══ Article ══

The pageSalaries procedure begins with SET NOCOUNT ON to disable the record count message (a common step for optimizing query performance). We then declare two necessary variables, @STMT and @ubound. Because we want to be able to change what ORDER BY argument is used, we need to dynamically generate our query statement by storing it in @STMT. The next lines ensure that only positive numbers are used for the starting position and maximum size, then calculate the range of ROW_NUMBER() values being requested. (If we wanted to be zero-based like MySQL’s LIMIT, we could do so with a few minor tweaks.) Once the dynamic SQL command has been strung together, it is executed so that the results are returned.

Execute the following statement to test the stored procedure:

pageSalaries 4, 7, 'income'

This returns the following result:

person	income
Amelia	36000.00
Michael	45000.00
Stephanie	47000.00
Waldo	47000.00
Jorge	48000.00
Anna	49000.00
Constance	51000.00

If we execute:

pageSalaries 13, 7, 'income'

we receive back:

person	income
John	67000.00
Danielle	68000.00
Karen	73000.00
Emerson	84000.00
Sue	96000.00

… because the query goes beyond the number of records available.

Taking this one step further, we can make a stored procedure that does a more general form of paging. In fact, it can be generalized to the point that it can be used to return any collection of fields, in any order, with any filtering clause. To create this wunderkind marvel, execute the following command:

CREATE PROCEDURE [dbo].[utilPAGE] @datasrc nvarchar(200) ,@orderBy nvarchar(200)

═══
══ Extracted records ══

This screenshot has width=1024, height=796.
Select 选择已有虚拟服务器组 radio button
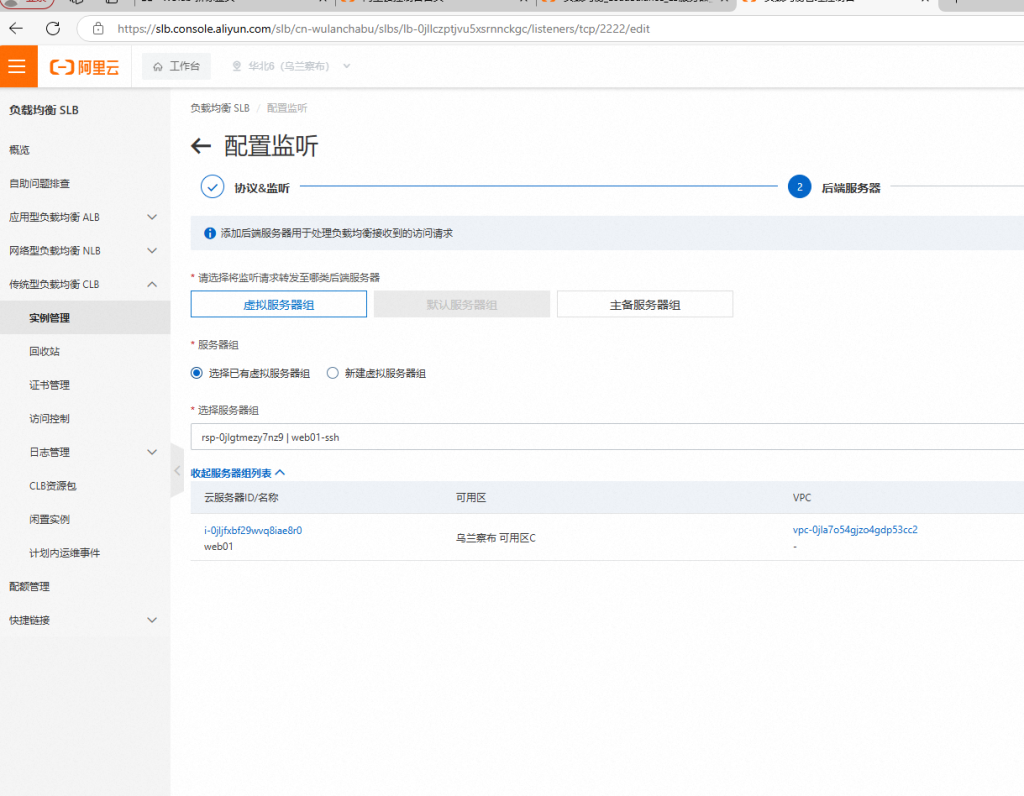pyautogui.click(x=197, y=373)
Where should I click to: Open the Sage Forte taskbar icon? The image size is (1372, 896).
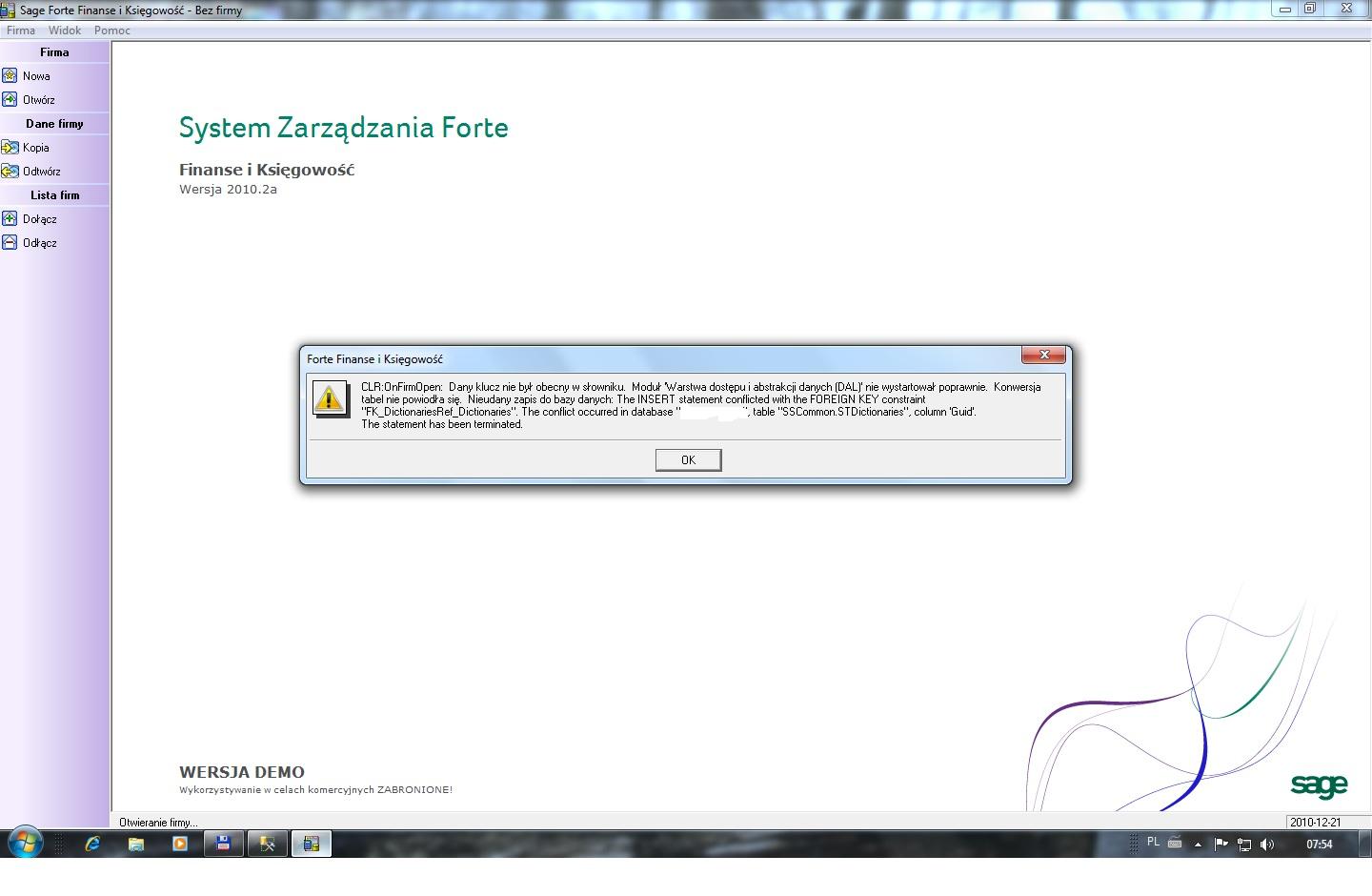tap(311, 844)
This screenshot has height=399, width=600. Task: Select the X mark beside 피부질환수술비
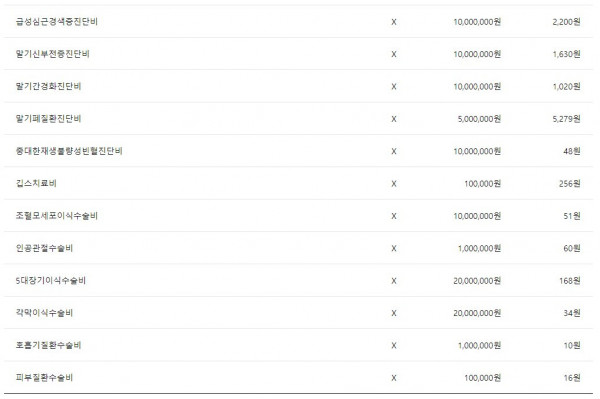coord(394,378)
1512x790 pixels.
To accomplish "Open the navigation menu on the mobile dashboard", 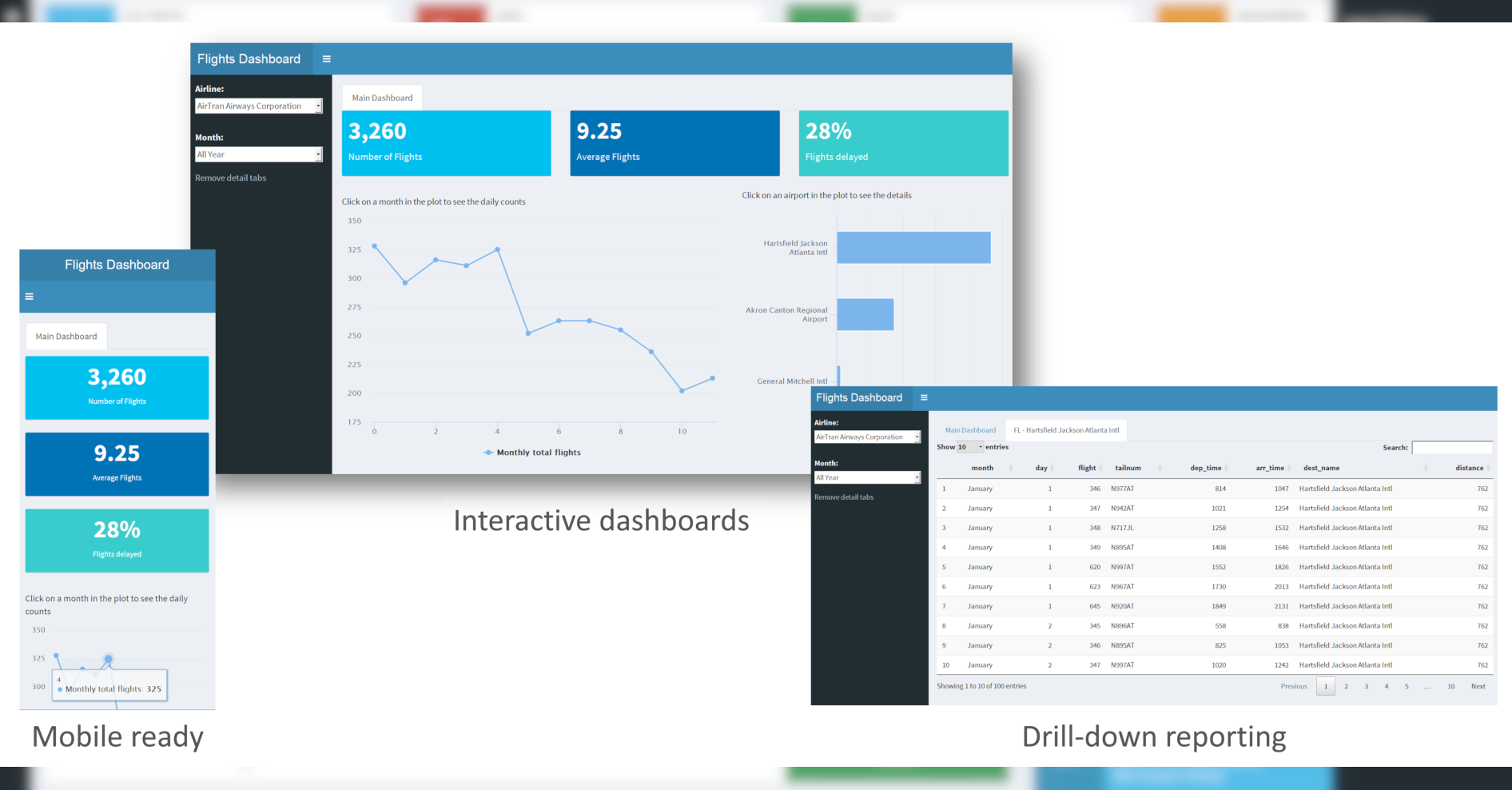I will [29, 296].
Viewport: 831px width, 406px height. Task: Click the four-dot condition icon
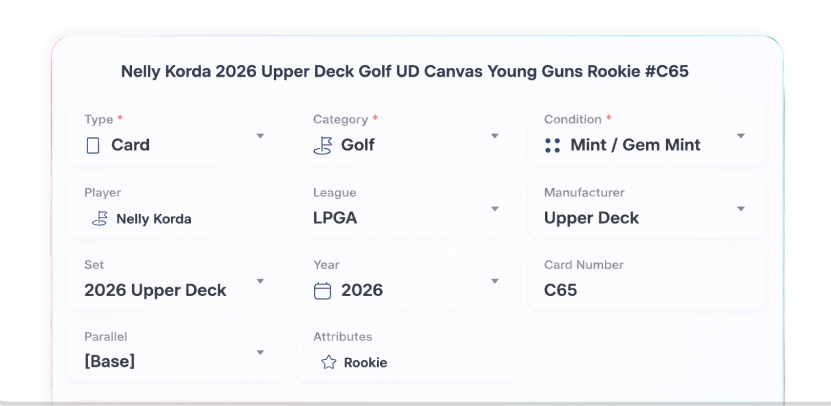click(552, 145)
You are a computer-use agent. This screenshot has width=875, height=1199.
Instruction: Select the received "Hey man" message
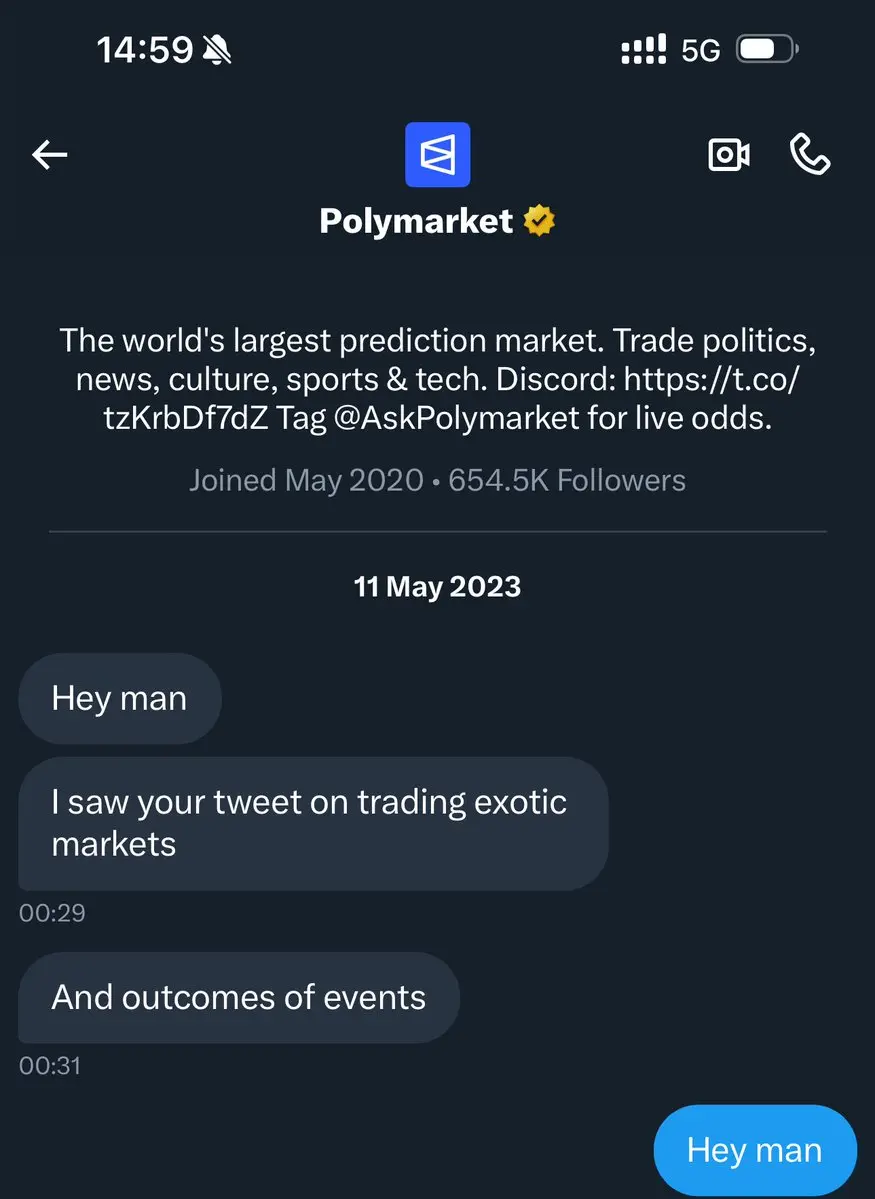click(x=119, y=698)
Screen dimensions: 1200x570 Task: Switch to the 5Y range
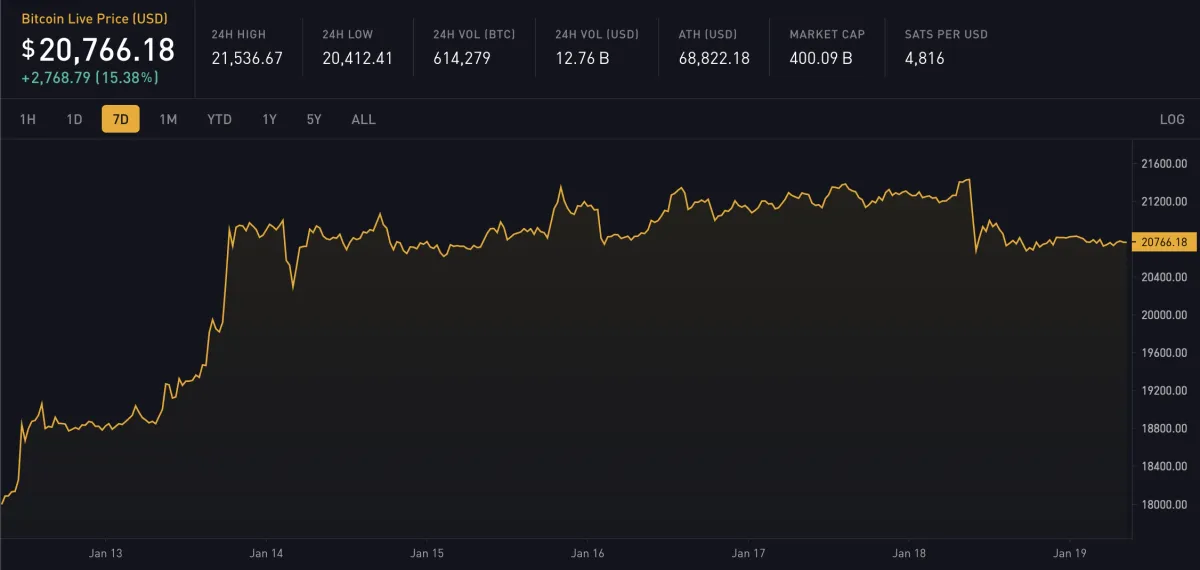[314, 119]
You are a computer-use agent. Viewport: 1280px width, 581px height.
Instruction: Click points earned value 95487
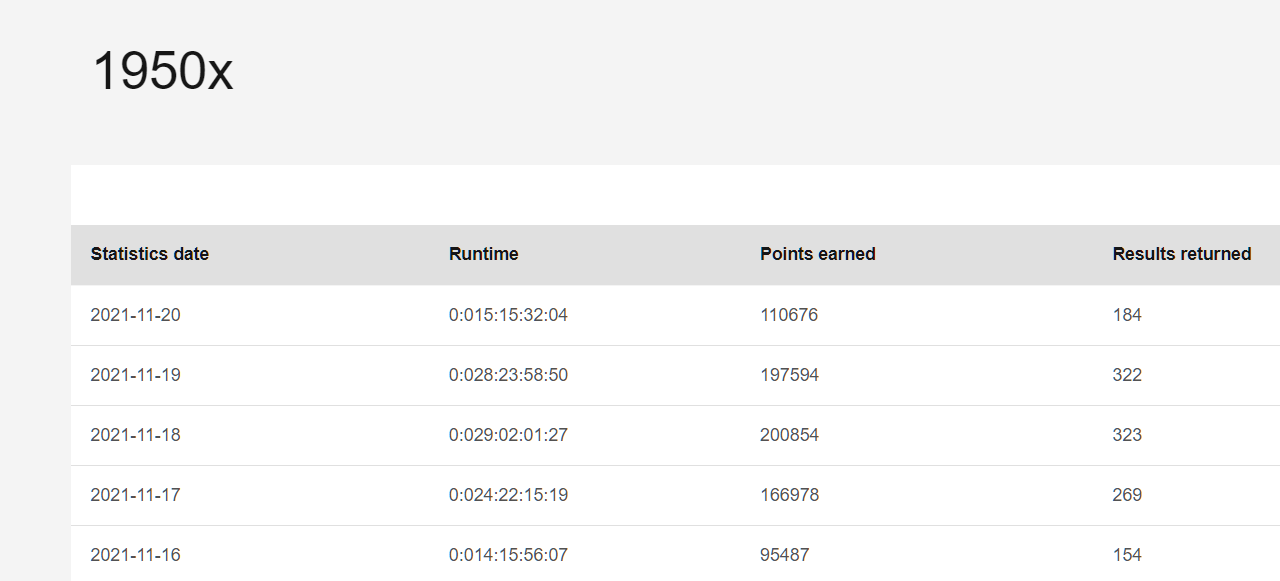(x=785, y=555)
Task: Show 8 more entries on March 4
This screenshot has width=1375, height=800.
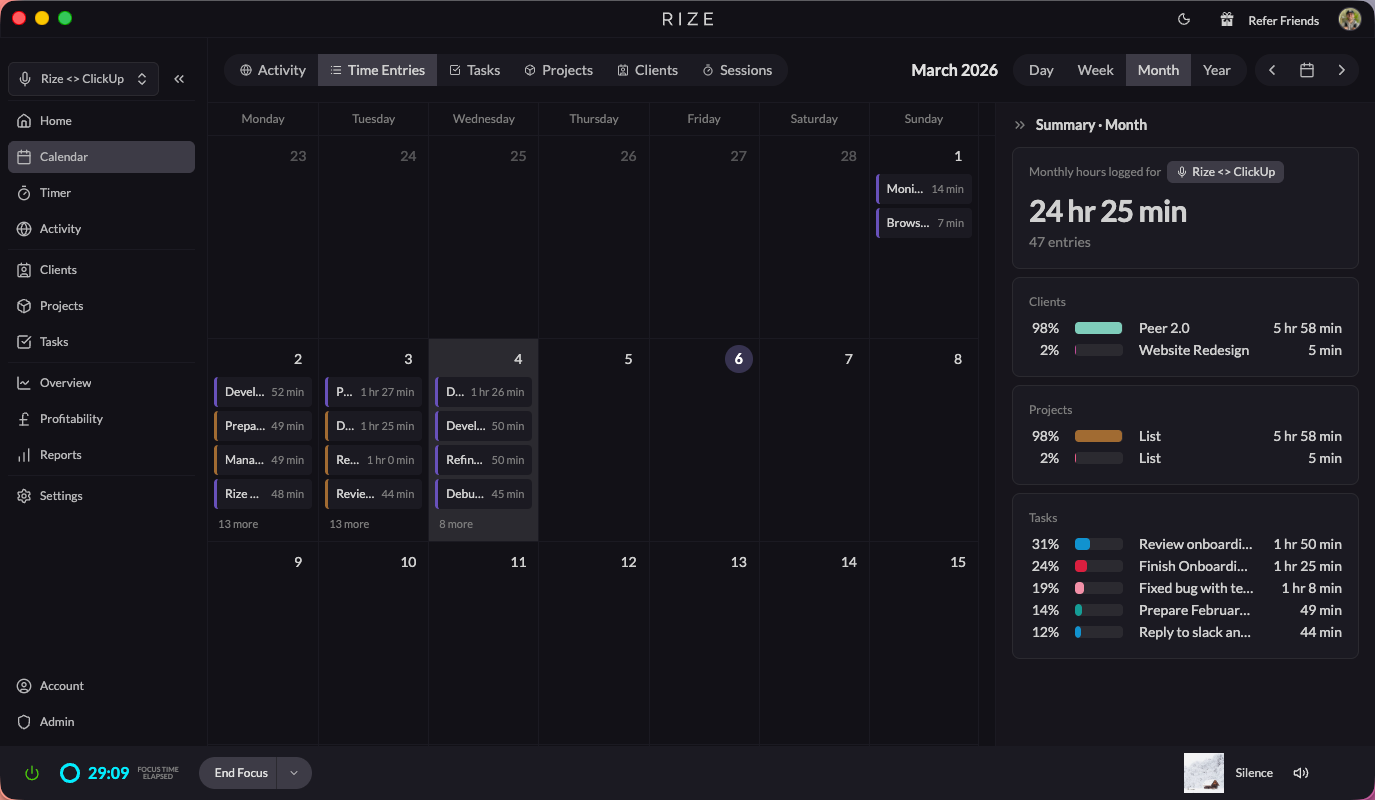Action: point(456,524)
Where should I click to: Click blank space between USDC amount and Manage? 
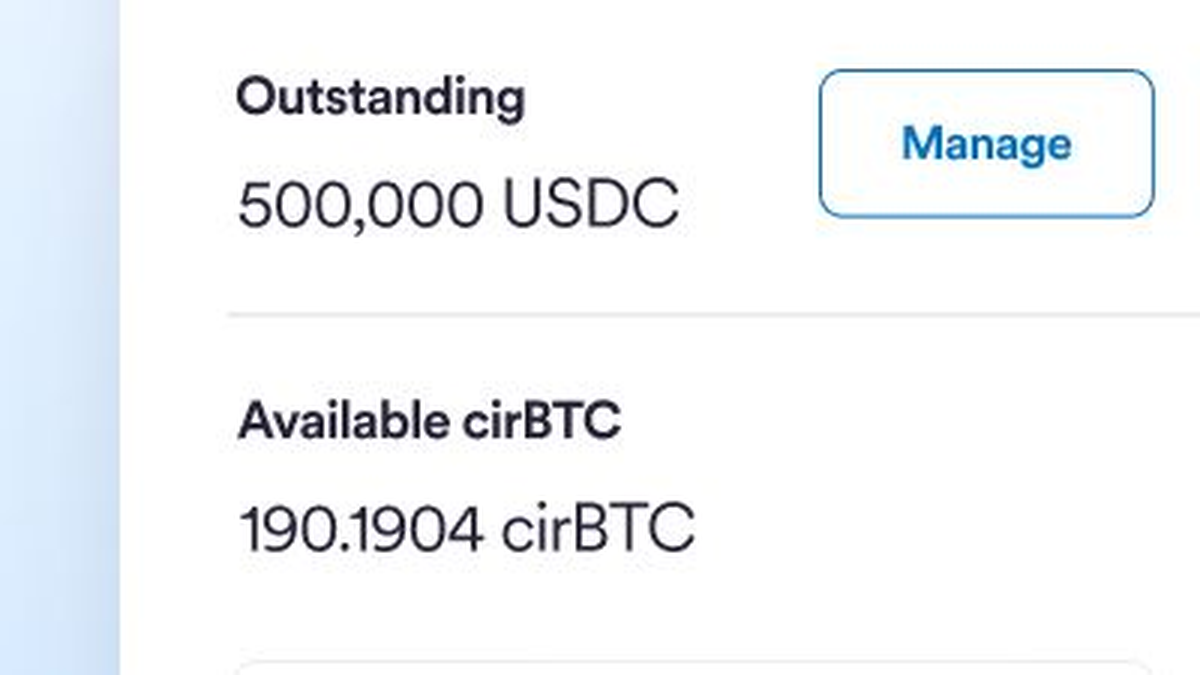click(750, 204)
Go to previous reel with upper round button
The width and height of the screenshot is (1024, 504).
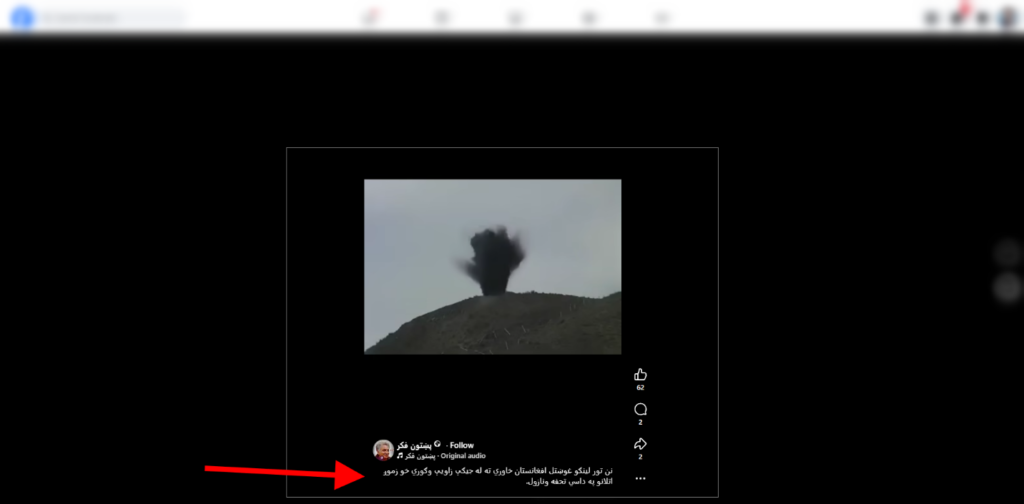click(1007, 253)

═══

Given problem 1: In the SQL Server paging article, which two variables does the pageSalaries procedure declare?
Given problem 2: Please resume the SQL Server paging article after its last line.

Exercise response 1: @STMT and @ubound.

Exercise response 2:
 ,@fieldlist  nvarchar(200) = '*'

 ,@filter     nvarchar(200) = ''

 ,@pageNum    int = 1

 ,@pageSize   int = NULL

AS

  SET NOCOUNT ON

  DECLARE

     @STMT nvarchar(max)         -- SQL to execute
    ,@recct int                  -- total # of records (for GridView paging interface)
  IF LTRIM(RTRIM(@filter)) = '' SET @filter = '1 = 1'

  IF @pageSize IS NULL BEGIN

    SET @STMT =  'SELECT   ' + @fieldlist + 

                 'FROM     ' + @datasrc +

                 'WHERE    ' + @filter + 
                 'ORDER BY ' + @orderBy

    EXEC (@STMT)                 -- return requested records 

  END ELSE BEGIN

    SET @STMT =  'SELECT   @recct = COUNT(*)

                  FROM     ' + @datasrc + '

                  WHERE    ' + @filter
    EXEC sp_executeSQL @STMT, @params = N'@recct INT OUTPUT', @recct = @recct OUTPUT

    SELECT @recct AS recct       -- return the total # of records
    DECLARE

      @lbound int,

      @ubound int
    SET @pageNum = ABS(@pageNum)

    SET @pageSize = ABS(@pageSize)
    IF @pageNum < 1 SET @pageNum = 1

    IF @pageSize < 1 SET @pageSize = 1

    SET @lbound = ((@pageNum - 1) * @pageSize)

    SET @ubound = @lbound + @pageSize + 1

    IF @lbound >= @recct BEGIN

      SET @ubound = @recct + 1
      SET @lbound = @ubound - (@pageSize + 1) -- return the last page of records if

                                              -- no records would be on the

                                              -- specified page

    END

    SET @STMT =  'SELECT  ' + @fieldlist + '

                  FROM    (

                            SELECT  ROW_NUMBER() OVER(ORDER BY ' + @orderBy + ') AS row, *
                            FROM    ' + @datasrc + '

                            WHERE   ' + @filter + '

                          ) AS tbl

                  WHERE

                          row > ' + CONVERT(varchar(9), @lbound) + ' AND

                          row < ' + CONVERT(varchar(9), @ubound)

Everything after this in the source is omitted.